Contenitori obsoleti e temperature estreme: i dubbi della Procura sulla catena di trasporto che è costata la vita al bambino di 2 anni e 5 mesi.
Proseguono le indagini della Procura di Napoli e dei Nas per il tragico decesso del piccolo Domenico Caliendo, avvenuto al Monaldi in seguito a un trapianto di cuore danneggiato. Gli inquirenti stanno ascoltando diverse persone informate sui fatti nell’ambito del procedimento per omicidio colposo in concorso. L’attenzione resta alta per chiarire le responsabilità cliniche dietro questa drammatica vicenda, scaturita dopo alcune denunce anonime trasmesse dai media.

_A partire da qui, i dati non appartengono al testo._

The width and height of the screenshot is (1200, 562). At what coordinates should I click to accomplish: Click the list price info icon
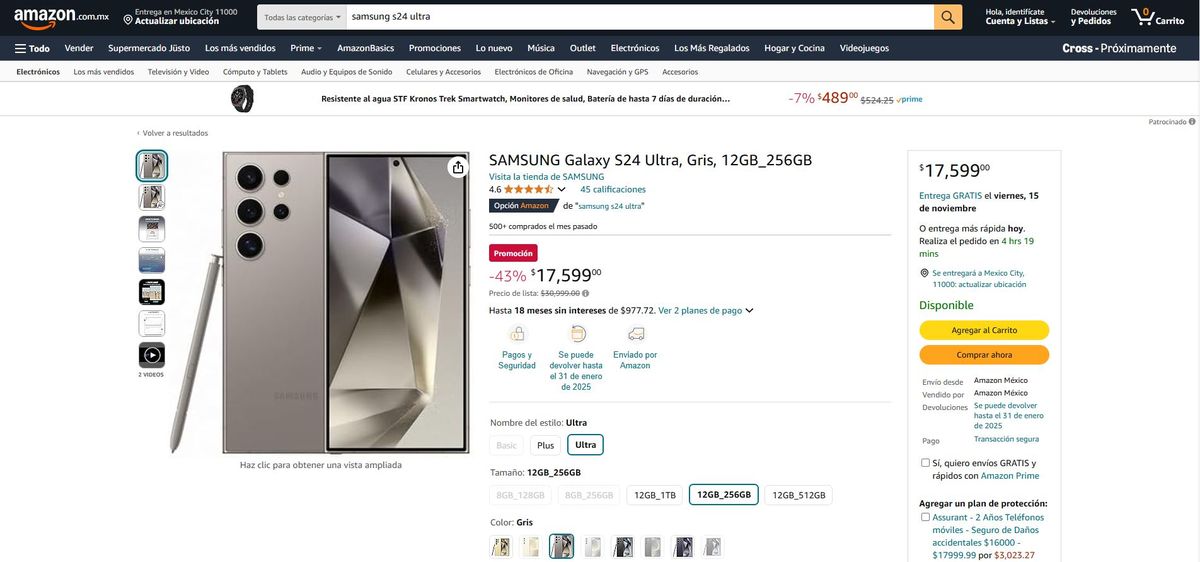pyautogui.click(x=586, y=293)
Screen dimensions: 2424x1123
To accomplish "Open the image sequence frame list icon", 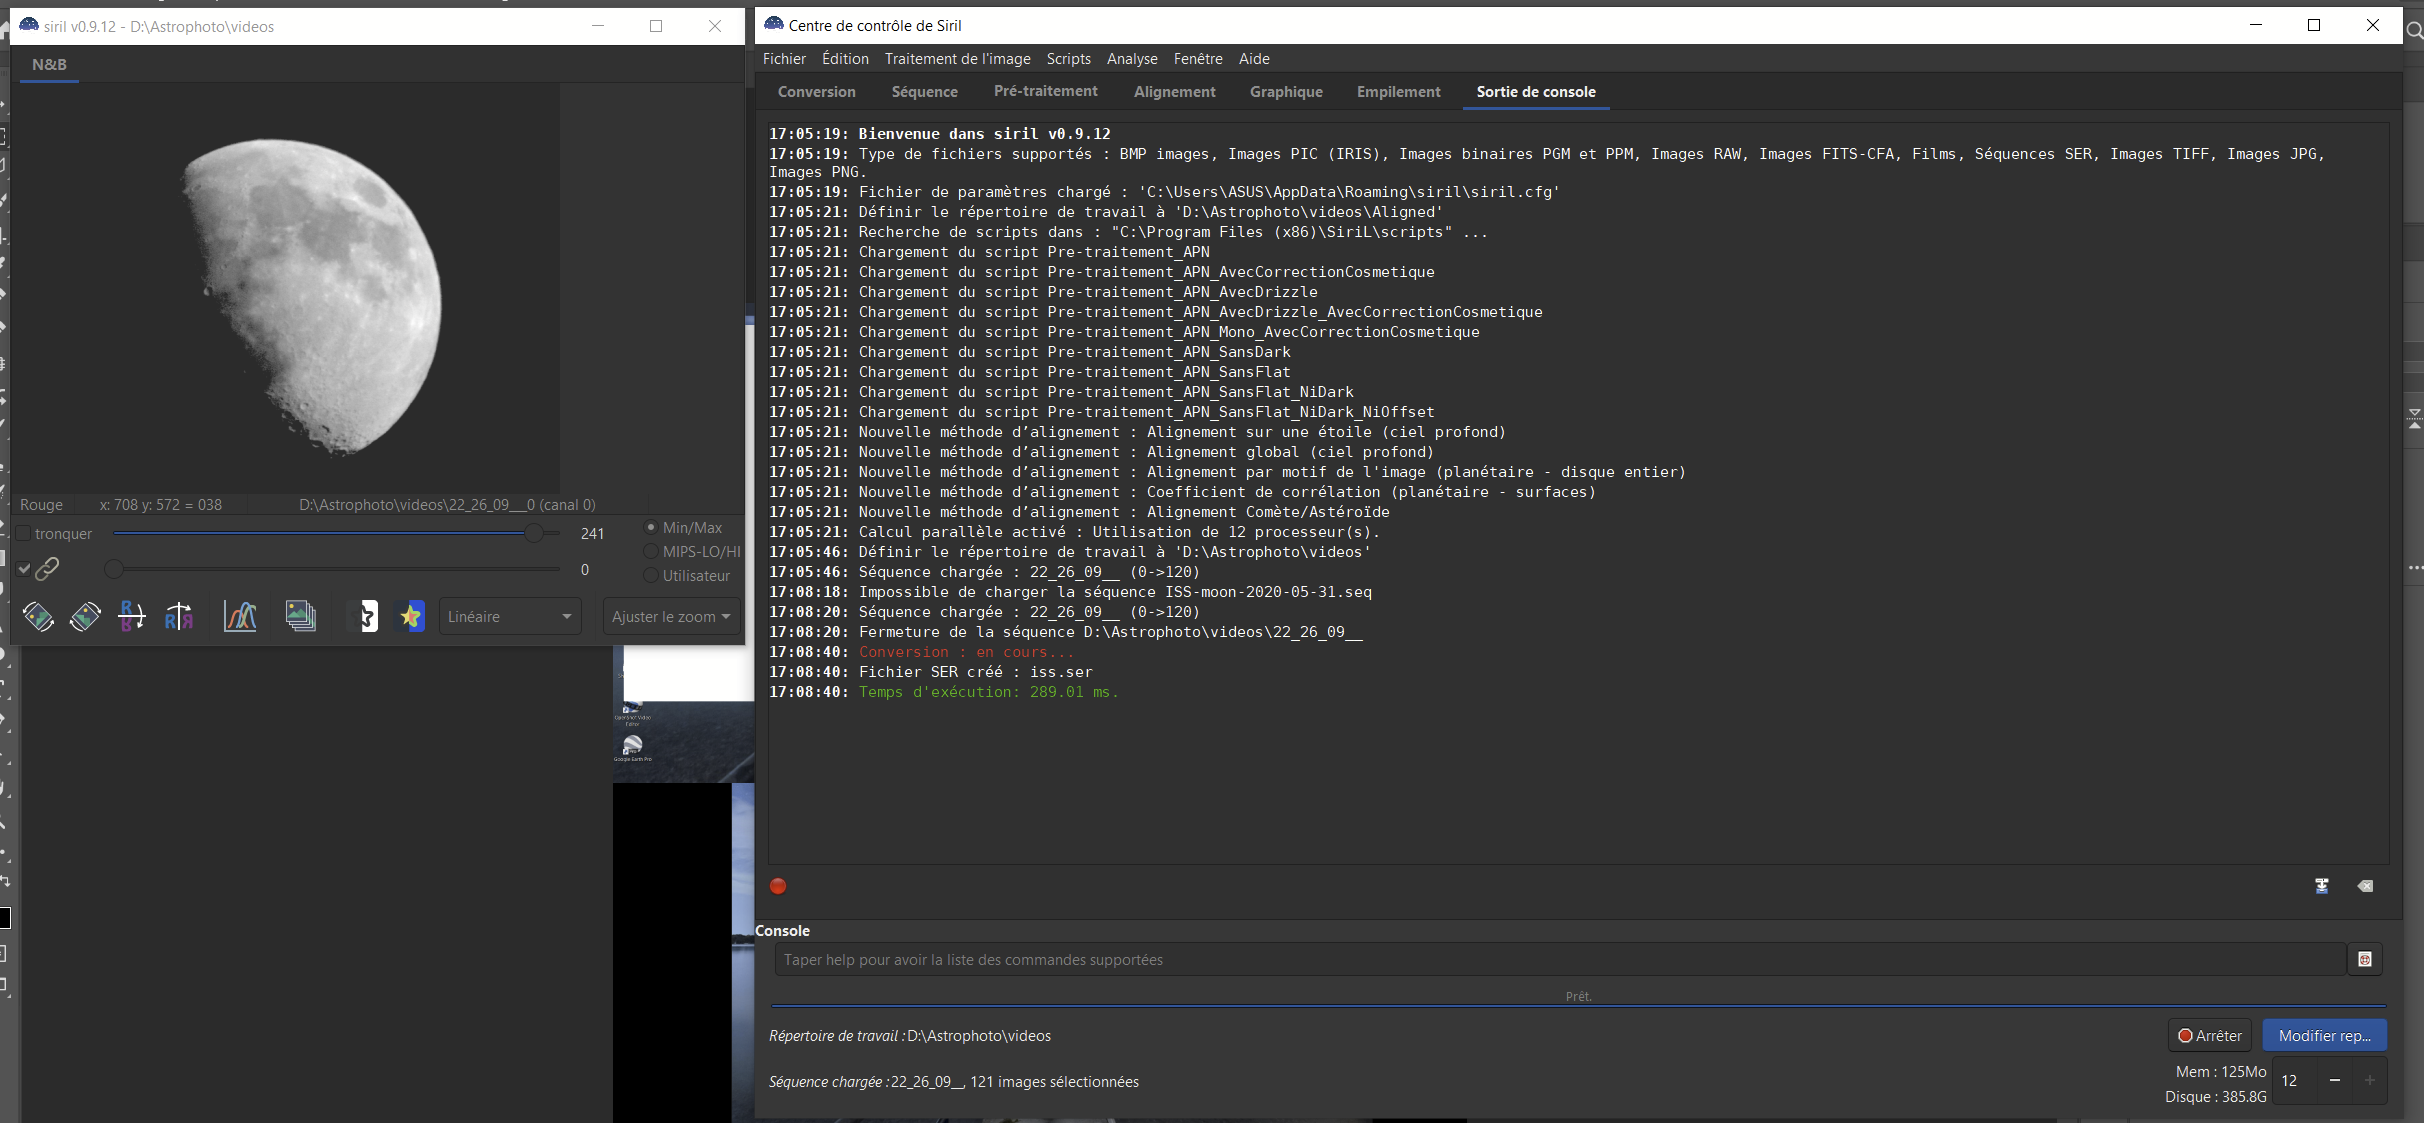I will (300, 616).
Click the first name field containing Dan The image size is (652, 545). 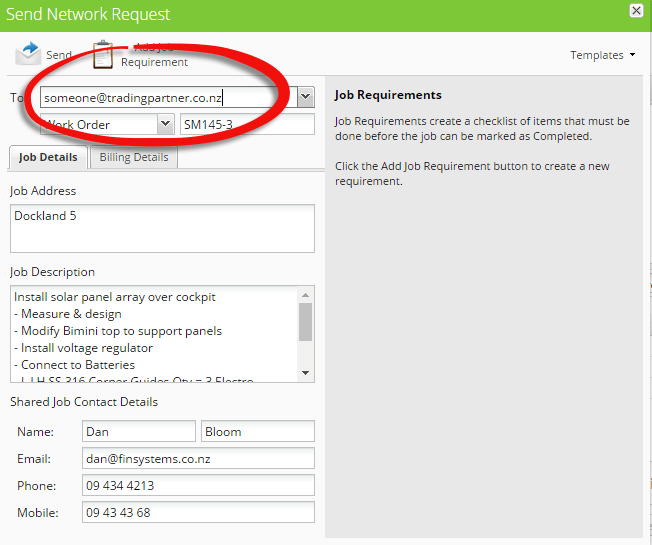coord(139,431)
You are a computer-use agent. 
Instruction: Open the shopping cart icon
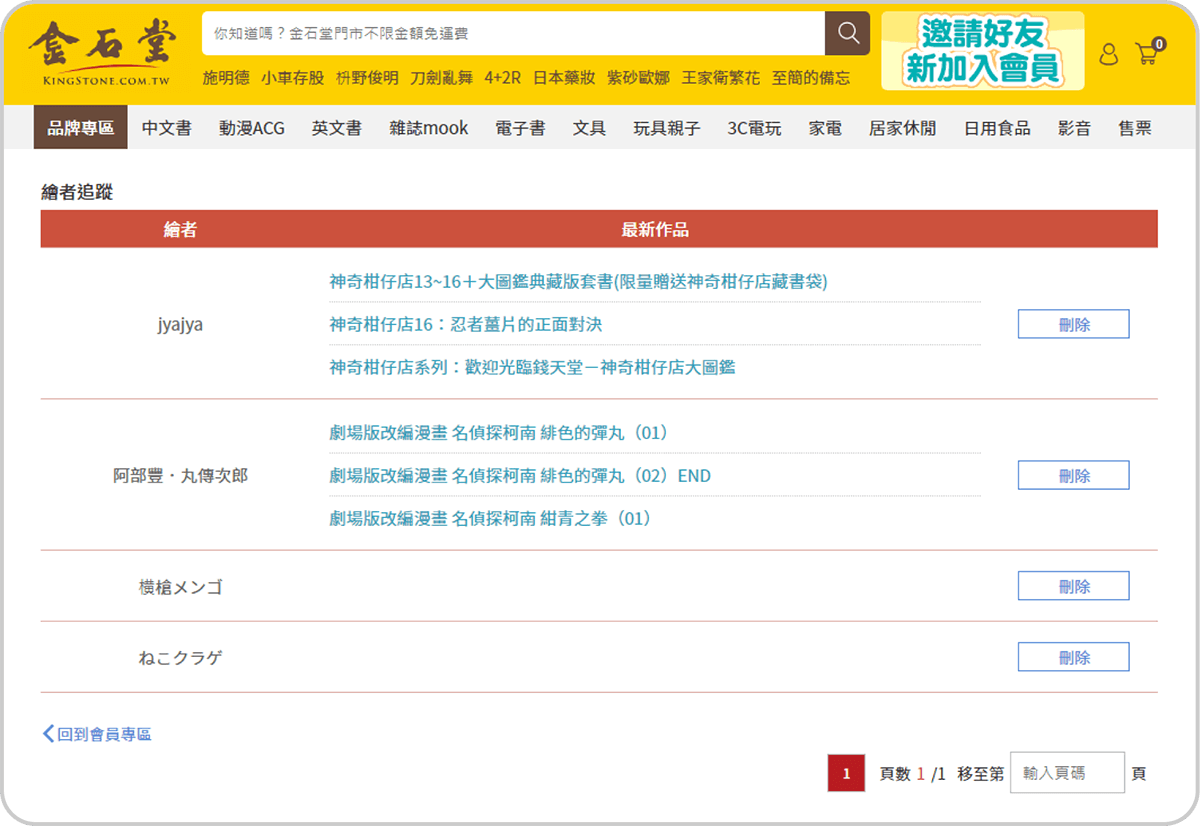[1147, 54]
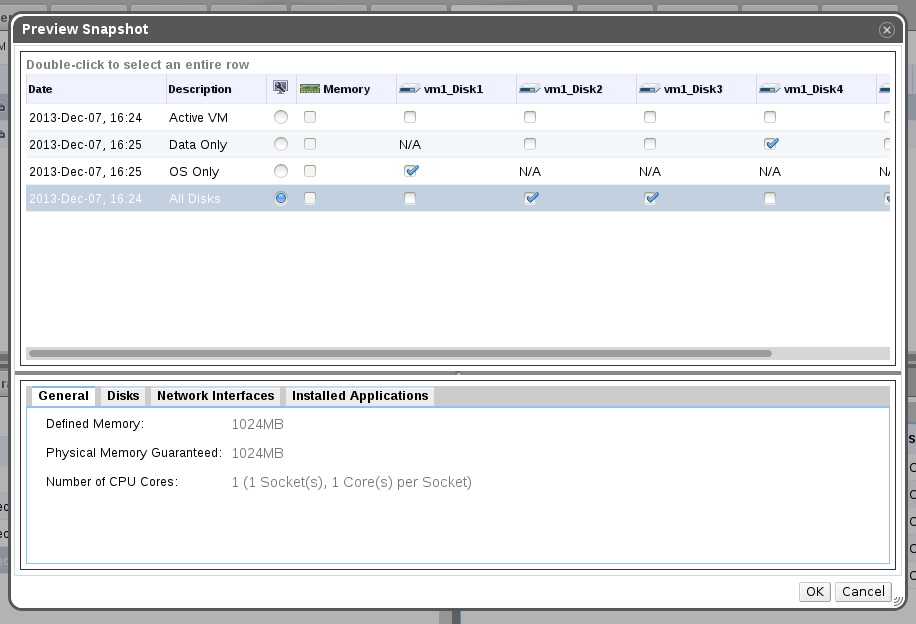
Task: Click the vm1_Disk2 disk icon
Action: pyautogui.click(x=529, y=89)
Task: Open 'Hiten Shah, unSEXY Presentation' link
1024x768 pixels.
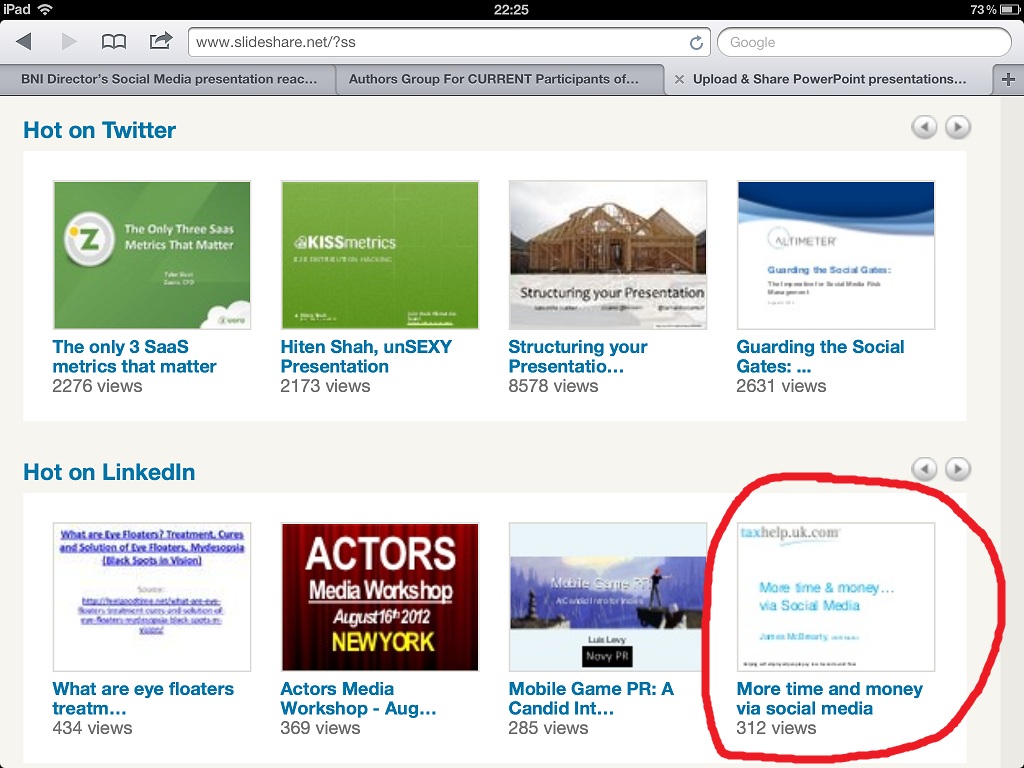Action: pyautogui.click(x=366, y=357)
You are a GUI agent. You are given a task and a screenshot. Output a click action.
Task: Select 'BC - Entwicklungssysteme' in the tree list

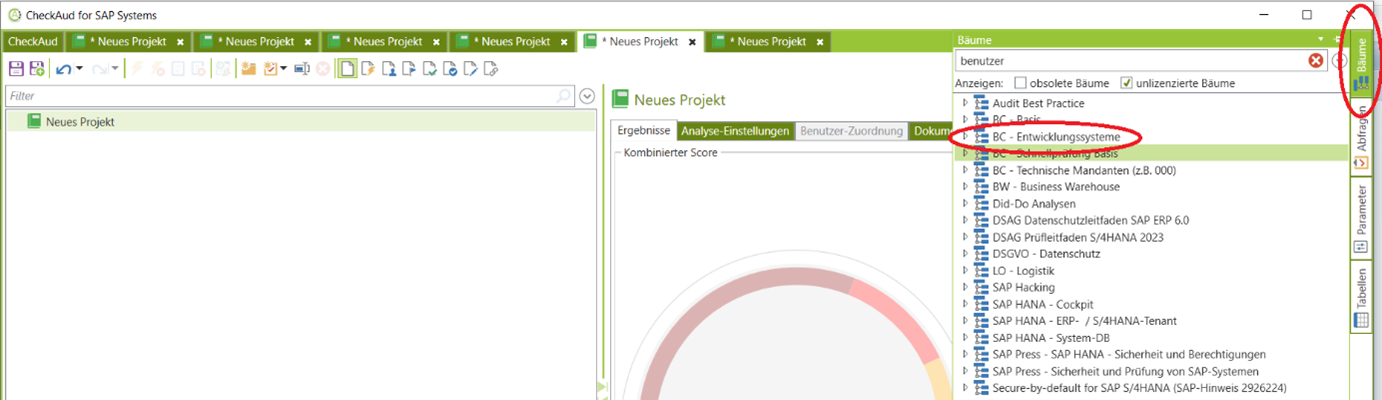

Ipotesi acqua di scarsa qualità o contaminata
Gli inquirenti, già da settimane, hanno esteso il raggio d’azione delle indagini, puntando i riflettori sull’ospedale di Bolzano. L’attenzione si concentra sull’attività dell’equipe del Monaldi, giunta nel capoluogo altoatesino per il prelievo dell’organo destinato al piccolo Domenico.
Il focus investigativo segue le pesanti accuse emerse durante una trasmissione televisiva, dove alcuni testimoni anonimi hanno ipotizzato una gestione negligente all’interno del nosocomio. In particolare, gli investigatori stanno verificando se il personale abbia utilizzato acqua di scarsa qualità o potenzialmente contaminata per la produzione del ghiaccio impiegato durante le operazioni di conservazione dell’organo.
Se confermate, tali criticità igieniche potrebbero aver compromesso irreparabilmente la vitalità del cuore, contribuendo in modo decisivo al tragico esito del trapianto. Procura e Nas analizzano ora protocolli e procedure tecniche per stabilire se le carenze strutturali abbiano causato il danneggiamento del muscolo cardiaco, trasformando una procedura salvavita in una fatale omissione.

Strumenti di trasporto inadeguati e tecnica di refrigerazione inappropriata
Le indagini svelano dettagli importanti sulla conservazione dell’organo. Gli operatori, secondo quanto emerso, hanno riposto il cuore espiantato a Bolzano in un contenitore frigo di vecchia generazione, un dispositivo ormai considerato obsoleto e non più conforme alle attuali linee guida mediche.
Ancora più grave risulta la scelta tecnica effettuata durante il trasporto verso Napoli: l’equipe ha impiegato ghiaccio secco invece del ghiaccio tradizionale. Questa sostanza, capace di raggiungere temperature estreme fino a -80 gradi, avrebbe provocato un congelamento eccessivo del tessuto cardiaco, compromettendone irreversibilmente la struttura. Gli inquirenti stanno ora verificando se questo errore procedurale abbia causato direttamente il danneggiamento del muscolo, rendendo inutile il delicato intervento. L’uso di strumenti inadeguati e di una tecnica di refrigerazione inappropriata solleva interrogativi pesanti sulla condotta del personale coinvolto, evidenziando una possibile, fatale negligenza nel protocollo di trasporto dell’organo destinato al piccolo Domenico.
Versioni coincidenti da Napoli a Bolzano
Le deposizioni rilasciate finora dagli operatori sanitari presenti in sala operatoria il 23 dicembre 2025 mostrano una linea difensiva unitaria. Sia durante l’espianto a Bolzano che nel successivo trapianto a Napoli, il personale coinvolto ha fornito versioni dei fatti del tutto coincidenti. Questa coerenza nelle testimonianze complica il lavoro degli inquirenti, che cercano di ricostruire con precisione le dinamiche operative di quella giornata. Nonostante le pesanti ombre sul protocollo di conservazione adottato, i medici confermano reciprocamente la correttezza del proprio operato. La Procura continua a vagliare tali dichiarazioni, confrontandole con le prove tecniche raccolte per verificare se celino eventuali lacune procedurali.
Nonostante la coerenza delle testimonianze, resta fondamentale fare chiarezza su quanto accaduto quel tragico 23 dicembre. La verità tecnica dovrà presto emergere per dare risposte certe e, soprattutto, per fare giustizia in memoria del piccolo Domenico.